There’s still room for improvement, but presentations July 9 by the Police Civilian Review Panel and Fairfax County’s independent police auditor largely were upbeat about the recent performance of the county’s police department.
According to the review panel’s 2018 report, presented by past chairman Rhonda VanLowe to the Board of Supervisors’ Public Safety Committee, the panel received 31 complaints last year about county police.
Forty-one percent of the complaints pertained to alleged violations of law or police policy, 22 percent were allegations of unprofessional conduct and 16 percent were about racial profiling or harassment.
Several of the complaints featured more than one allegation, and five complaints that were investigated resulted in the department’s taking corrective action, VanLowe said.
Some members of the public still are concerned about transparency and accountability within the police department, she added.
“During the panel’s work, we have reviewed examples of outstanding policing, which the public should be made aware of to gain a better understanding of the policies and practices promoted in the department,” VanLowe said. “At the same time, we have reviewed incidents where a different approach or improvements could have been made for a better outcome.”
One of the review panel’s eight recommendations was to establish quarterly meetings with the chiefs of staff of the Board of Supervisors chairman and that of the supervisor who chairs the Public Safety Committee, as well as police representatives and the chairman and vice chairman of the review panel. Two such meetings already have occurred and resulted in productive conversations, VanLowe said.

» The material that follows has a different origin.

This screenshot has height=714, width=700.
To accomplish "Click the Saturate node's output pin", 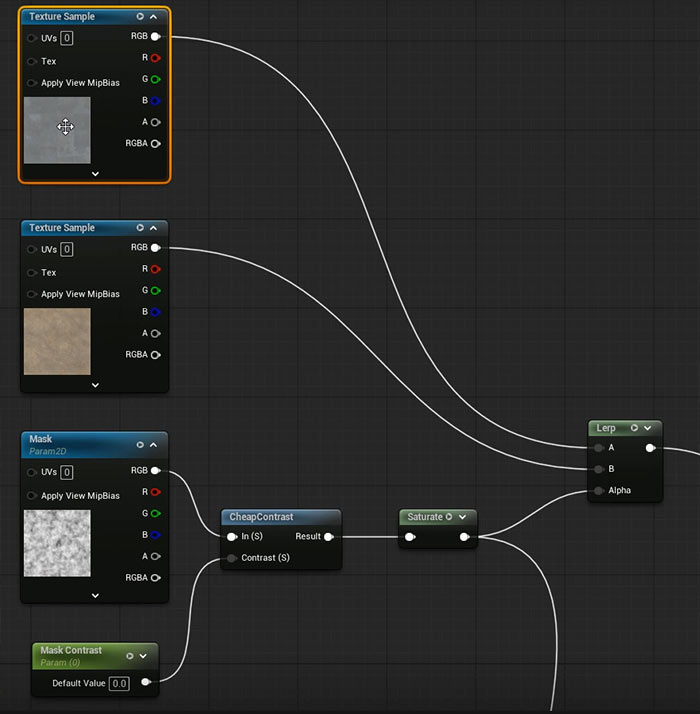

Supervisor John Cook (R-Braddock), who chairs the board’s Public Safety Committee, said he was grateful the panel focused not only on police missteps, but highlighted instances where the department had responded effectively.
“Transparency isn’t just about showing problems,” he said. “It’s also about celebrating successes.”
Supervisors at the committee meeting also received the second annual report from independent police auditor Richard Schott, whose office was formed in April 2017.
According to the office’s study of 2015 use-of-force incidents, Fairfax County police did not treat various racial groups differently during use-of-force incidents when the suspects were engaged in similar conduct, Schott said. The auditor said he and the police department were trying to find an academic or research partner to review use-of-force incidents involving African-Americans, relative to their population in the county.
Schott also investigated 18 cases in 2018, including five complaints made directly to his office, eight complaints filed with the Fairfax County Police Department and five that required automatic review.
Of the 13 excessive-force complaints, six involved officers using force to handcuff suspects, six regarded suspects being forcibly taken down, two cases involved a Ripp Hobble restraint device and one instance each of a chokehold and an electronic-control weapon (taser).
Five other cases – three officer-involved shootings, one in-custody death and one in which police employed the Precision Immobilization Technique (PIT) maneuver to end a vehicle chase – required automatic review.
Schott published six incident reports regarding some of the cases and said that all related police investigations had been “impartial and accurate.”
The police auditor made recommendations in half of those cases. Police have implemented some changes with regard to search-warrant procedures and are putting in place measures to allow officers to request help from crisis-intervention personnel to obtain voluntary commitment from people undergoing crises and seek information from family members and witnesses concerning previous behavior of people in crises.
Police also are implementing, with modifications, Schott’s recommendations for new “reasonableness factors” for using force on people not engaged in criminal activities; offering more “less-lethal” options for each patrol shift; equipping all full-time and half the supplemental SWAT team members with multi-launch “less-lethal” options; and revising the department’s vehicle-stopping techniques so officers give prior notification, when possible, that they are about to employ the PIT maneuver.
There was only one recommendation the police department’s leadership decided not to implement: Schott’s suggestion of using the term “non-deadly” instead of “less-lethal” force.
Fairfax County Police Chief Edwin Roessler Jr. said “less-lethal” was the industry’s standard term and Schott said he understood the rationale.
Supervisor Penelope Gross (D-Mason) said she hoped future reports would have a glossary to explain the surfeit of acronyms. Cook concurred with that suggestion.
“In my service on the Inova Health Care Services Board . . . every book we get has a glossary in the back because the only words allowed to be spoken in the medical meeting are acronyms,” he said. “Nobody speaks a regular word.”